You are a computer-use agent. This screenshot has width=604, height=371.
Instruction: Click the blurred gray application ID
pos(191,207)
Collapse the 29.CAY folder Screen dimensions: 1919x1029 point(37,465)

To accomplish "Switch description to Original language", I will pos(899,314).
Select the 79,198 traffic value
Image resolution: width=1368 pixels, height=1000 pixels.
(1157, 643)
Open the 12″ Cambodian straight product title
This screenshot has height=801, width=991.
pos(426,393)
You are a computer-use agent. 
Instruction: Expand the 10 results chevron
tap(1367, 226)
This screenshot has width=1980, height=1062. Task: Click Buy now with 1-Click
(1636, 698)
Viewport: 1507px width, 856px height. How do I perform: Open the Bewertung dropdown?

#####

What the task asks: Filter on the word "computer": copy each matching line from the entries above.

The answer:
You are a computer-use agent. This screenshot has width=604, height=371.
You are a computer-use agent. 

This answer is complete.